#### BLOCO DE TEXTO
_ _ _

Operação Cerco Fechado da DIG/DISE prendeu 7 indivíduos com fortes suspeitas de integrarem uma organização criminosa.
Na manhã desta sexta-feira, 10, policiais civis da DIG/DISE deflagraram a Operação Cerco Fechado, com o objetivo de cumprir mandados judiciais decorrentes de investigação que apura roubo qualificado ocorrido no mês de maio de 2025, em Itapetininga.
Na ocasião, as vítimas foram mantidas sob restrição de liberdade, mediante violência e grave ameaça, sendo compelidas à entrega de valores e ao fornecimento de acesso a contas bancárias, inclusive com a realização de transferências eletrônicas.
As investigações, consubstanciadas em intensos trabalhos de campo, pesquisas, afastamentos de sigilos telefônico e telemático, bem como no cruzamento de dados, possibilitaram identificar a atuação coordenada de diversos indivíduos, com indícios consistentes de prévia associação e divisão de tarefas, o que evidencia a existência de estrutura criminosa organizada.
Diante do robusto conjunto probatório, foram representadas medidas cautelares diversas, deferidas pelo Poder Judiciário, incluindo prisões preventivas e mandados de busca e apreensão domiciliar.
Em cumprimento às ordens judiciais, foram presas 7 pessoas, sendo 5 capturadas no município de Paranapanema, mais precisamente no Riviera de Santa Cristina XIII e 2 indivíduos — um casal — no município de Cerquilho/SP.

_ _ _

(Itens de um conjunto de dados)

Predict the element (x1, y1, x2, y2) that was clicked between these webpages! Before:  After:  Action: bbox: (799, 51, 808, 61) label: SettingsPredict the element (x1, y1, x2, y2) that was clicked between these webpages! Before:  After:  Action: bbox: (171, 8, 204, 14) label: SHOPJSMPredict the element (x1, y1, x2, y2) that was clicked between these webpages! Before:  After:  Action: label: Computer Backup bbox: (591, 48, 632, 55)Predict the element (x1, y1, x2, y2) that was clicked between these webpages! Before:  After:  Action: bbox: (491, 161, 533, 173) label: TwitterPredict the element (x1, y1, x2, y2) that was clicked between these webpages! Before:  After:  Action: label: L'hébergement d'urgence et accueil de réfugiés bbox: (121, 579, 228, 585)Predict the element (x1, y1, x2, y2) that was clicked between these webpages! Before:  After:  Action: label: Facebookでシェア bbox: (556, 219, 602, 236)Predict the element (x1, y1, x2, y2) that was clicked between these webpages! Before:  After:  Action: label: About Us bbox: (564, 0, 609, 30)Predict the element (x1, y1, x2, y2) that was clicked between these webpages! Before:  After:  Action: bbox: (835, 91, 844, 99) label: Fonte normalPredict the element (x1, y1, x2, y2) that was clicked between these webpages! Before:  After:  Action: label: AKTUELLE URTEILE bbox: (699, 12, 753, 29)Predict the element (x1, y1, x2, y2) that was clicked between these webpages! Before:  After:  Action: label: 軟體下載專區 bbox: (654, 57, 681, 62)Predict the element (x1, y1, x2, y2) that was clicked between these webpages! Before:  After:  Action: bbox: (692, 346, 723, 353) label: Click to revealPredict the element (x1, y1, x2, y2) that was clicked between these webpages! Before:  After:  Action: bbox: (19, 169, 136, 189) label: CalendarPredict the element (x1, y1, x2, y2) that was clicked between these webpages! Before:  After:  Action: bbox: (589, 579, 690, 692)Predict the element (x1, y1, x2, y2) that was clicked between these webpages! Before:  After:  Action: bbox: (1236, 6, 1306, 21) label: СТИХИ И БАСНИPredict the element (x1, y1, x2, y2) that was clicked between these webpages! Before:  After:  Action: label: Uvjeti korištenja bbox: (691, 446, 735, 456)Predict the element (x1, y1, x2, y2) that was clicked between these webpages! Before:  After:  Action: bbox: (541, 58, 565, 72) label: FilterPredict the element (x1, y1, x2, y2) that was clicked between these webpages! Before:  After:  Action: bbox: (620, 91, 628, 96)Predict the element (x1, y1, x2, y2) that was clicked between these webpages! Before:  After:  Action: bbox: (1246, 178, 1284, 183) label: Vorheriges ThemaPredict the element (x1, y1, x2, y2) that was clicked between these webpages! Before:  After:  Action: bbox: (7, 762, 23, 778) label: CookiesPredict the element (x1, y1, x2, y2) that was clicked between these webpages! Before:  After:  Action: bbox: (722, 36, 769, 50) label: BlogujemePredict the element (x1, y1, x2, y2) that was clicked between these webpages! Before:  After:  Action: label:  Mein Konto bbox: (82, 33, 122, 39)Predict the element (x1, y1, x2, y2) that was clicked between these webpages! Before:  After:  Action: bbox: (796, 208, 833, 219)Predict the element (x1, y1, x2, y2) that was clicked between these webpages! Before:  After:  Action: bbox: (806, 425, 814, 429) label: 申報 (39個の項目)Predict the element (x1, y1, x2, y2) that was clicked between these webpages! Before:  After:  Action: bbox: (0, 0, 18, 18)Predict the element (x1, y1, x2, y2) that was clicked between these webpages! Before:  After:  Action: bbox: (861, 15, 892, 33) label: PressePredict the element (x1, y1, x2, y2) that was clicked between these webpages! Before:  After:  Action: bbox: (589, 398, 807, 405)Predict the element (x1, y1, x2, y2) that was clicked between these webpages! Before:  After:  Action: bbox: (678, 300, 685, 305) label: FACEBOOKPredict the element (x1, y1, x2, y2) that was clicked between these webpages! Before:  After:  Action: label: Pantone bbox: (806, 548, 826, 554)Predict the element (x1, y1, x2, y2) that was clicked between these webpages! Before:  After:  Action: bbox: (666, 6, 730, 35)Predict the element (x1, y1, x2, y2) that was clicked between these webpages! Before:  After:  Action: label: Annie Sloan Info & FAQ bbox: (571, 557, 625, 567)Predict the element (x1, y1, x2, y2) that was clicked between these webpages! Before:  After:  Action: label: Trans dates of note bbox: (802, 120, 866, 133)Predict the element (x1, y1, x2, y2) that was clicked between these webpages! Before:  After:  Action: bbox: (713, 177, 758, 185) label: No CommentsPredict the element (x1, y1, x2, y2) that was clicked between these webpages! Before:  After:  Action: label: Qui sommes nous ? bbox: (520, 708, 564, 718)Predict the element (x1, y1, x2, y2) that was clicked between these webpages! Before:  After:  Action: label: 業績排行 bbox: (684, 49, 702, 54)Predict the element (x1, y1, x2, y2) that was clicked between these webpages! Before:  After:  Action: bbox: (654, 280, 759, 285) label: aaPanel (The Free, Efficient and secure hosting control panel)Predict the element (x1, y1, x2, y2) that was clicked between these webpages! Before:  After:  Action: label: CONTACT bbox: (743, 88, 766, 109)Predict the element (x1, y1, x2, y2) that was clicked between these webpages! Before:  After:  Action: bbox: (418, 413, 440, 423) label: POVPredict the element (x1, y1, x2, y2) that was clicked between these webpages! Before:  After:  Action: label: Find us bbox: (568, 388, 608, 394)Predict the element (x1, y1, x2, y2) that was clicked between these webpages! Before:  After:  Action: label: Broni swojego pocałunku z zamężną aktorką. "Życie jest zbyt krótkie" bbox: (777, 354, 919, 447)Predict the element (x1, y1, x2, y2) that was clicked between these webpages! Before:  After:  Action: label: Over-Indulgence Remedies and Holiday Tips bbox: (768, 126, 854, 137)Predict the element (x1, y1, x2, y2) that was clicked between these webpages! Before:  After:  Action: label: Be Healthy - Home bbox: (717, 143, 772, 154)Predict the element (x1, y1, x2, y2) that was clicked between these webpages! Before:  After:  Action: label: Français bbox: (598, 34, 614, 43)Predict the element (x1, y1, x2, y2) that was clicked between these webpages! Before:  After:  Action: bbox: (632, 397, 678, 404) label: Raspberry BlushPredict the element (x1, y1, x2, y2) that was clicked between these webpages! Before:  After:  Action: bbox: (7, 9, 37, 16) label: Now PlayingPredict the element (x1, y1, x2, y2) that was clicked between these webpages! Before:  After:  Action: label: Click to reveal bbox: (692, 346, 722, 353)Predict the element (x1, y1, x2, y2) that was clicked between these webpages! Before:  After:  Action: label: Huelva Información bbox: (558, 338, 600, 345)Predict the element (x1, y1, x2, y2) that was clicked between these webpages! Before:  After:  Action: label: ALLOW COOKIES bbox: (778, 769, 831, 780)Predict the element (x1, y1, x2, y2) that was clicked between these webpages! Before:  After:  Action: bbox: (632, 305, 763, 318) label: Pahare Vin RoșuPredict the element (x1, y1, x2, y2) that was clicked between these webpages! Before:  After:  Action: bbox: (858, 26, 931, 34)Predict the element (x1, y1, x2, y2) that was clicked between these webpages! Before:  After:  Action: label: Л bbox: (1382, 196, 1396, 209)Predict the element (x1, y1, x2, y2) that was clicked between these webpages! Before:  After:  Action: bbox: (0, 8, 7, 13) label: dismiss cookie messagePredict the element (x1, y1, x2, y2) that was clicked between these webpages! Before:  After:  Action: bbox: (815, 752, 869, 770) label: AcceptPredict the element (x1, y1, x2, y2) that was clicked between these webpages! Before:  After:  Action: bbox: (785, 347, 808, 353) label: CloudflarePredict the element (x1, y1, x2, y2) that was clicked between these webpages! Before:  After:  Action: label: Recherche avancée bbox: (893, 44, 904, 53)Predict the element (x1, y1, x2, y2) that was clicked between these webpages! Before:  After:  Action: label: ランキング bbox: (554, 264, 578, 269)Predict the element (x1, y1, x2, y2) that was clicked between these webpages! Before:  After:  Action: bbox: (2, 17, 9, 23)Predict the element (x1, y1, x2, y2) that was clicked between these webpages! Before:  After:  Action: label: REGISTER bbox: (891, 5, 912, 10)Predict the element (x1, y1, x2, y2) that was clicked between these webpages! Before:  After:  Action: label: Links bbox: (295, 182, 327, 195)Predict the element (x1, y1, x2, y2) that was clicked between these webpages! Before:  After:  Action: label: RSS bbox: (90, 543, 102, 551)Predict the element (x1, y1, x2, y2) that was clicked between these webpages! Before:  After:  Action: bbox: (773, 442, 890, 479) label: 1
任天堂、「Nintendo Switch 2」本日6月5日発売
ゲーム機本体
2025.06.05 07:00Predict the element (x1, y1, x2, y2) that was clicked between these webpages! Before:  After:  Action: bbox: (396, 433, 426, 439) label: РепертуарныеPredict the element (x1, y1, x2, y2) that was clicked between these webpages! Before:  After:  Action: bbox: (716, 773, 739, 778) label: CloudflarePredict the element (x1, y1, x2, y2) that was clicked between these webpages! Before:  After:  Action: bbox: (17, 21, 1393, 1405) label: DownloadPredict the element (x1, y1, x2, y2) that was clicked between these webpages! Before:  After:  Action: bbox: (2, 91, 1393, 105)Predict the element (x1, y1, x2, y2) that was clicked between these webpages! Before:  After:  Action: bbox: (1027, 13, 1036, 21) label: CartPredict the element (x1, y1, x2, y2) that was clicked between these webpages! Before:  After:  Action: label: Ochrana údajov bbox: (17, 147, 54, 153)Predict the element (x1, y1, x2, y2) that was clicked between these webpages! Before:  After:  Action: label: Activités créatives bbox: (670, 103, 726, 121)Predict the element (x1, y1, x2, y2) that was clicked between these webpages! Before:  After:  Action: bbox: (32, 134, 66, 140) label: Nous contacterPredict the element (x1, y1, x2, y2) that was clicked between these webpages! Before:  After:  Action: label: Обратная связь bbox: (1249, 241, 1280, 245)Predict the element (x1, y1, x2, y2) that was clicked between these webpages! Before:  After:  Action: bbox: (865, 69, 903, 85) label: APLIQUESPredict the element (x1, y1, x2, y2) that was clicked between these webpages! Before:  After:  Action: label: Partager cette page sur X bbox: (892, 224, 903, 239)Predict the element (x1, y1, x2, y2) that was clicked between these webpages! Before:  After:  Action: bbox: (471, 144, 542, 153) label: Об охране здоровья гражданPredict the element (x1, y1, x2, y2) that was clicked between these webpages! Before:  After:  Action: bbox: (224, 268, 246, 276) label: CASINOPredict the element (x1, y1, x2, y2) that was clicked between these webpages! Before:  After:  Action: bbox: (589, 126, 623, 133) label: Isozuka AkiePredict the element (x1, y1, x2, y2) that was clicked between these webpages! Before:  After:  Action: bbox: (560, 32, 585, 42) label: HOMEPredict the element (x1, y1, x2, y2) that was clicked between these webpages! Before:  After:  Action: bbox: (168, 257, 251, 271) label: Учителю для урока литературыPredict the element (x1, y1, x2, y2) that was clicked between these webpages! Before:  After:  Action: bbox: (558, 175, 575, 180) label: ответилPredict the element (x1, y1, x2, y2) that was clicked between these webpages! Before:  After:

_ _ _

#### ENUNCIADO DA TAREFA
Responda com base no texto sobre a operação policial:
(a) Em que dia a Operação Cerco Fechado foi deflagrada?
(b) Que crime a investigação apura, e quando e onde ele ocorreu?
(c) Quantas pessoas foram presas no município de Paranapanema?
Os itens não têm relação com o texto sobre a operação policial.

#### RESULTADO DA TAREFA
(a) Na manhã de sexta-feira, dia 10.
(b) Um roubo qualificado, ocorrido em maio de 2025, em Itapetininga.
(c) Cinco pessoas.